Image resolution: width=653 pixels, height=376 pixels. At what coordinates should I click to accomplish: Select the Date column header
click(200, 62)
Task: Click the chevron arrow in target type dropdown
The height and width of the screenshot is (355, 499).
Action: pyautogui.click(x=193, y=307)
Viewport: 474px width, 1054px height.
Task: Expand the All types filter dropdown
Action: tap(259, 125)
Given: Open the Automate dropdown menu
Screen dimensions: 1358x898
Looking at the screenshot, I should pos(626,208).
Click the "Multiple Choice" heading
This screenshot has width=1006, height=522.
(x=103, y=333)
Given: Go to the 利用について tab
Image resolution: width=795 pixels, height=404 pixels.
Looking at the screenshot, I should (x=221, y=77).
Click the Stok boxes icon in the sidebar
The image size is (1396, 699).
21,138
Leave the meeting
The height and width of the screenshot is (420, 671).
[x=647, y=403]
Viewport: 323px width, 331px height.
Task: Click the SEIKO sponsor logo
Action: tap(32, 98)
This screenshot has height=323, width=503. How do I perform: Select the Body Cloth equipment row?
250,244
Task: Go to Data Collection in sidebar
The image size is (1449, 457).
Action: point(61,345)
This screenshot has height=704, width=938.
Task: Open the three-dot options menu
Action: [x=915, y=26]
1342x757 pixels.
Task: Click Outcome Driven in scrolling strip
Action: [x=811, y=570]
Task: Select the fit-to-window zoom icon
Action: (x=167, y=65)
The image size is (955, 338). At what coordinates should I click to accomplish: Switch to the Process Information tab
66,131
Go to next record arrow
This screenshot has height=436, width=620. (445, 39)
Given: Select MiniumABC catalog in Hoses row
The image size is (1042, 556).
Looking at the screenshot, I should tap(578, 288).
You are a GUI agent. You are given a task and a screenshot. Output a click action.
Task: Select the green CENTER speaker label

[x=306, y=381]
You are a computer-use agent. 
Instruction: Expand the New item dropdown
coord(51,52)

• • • • • • •

Your objective — After locating the line with "The image size is (1042, 556)." in the records above, please set down that line and all later ones exactly, and no other line.

Written solution —
The image size is (1042, 556).
Looking at the screenshot, I should tap(578, 288).
You are a GUI agent. You are given a task and a screenshot. Output a click action.
Task: Select the green CENTER speaker label

[x=306, y=381]
You are a computer-use agent. 
Instruction: Expand the New item dropdown
coord(51,52)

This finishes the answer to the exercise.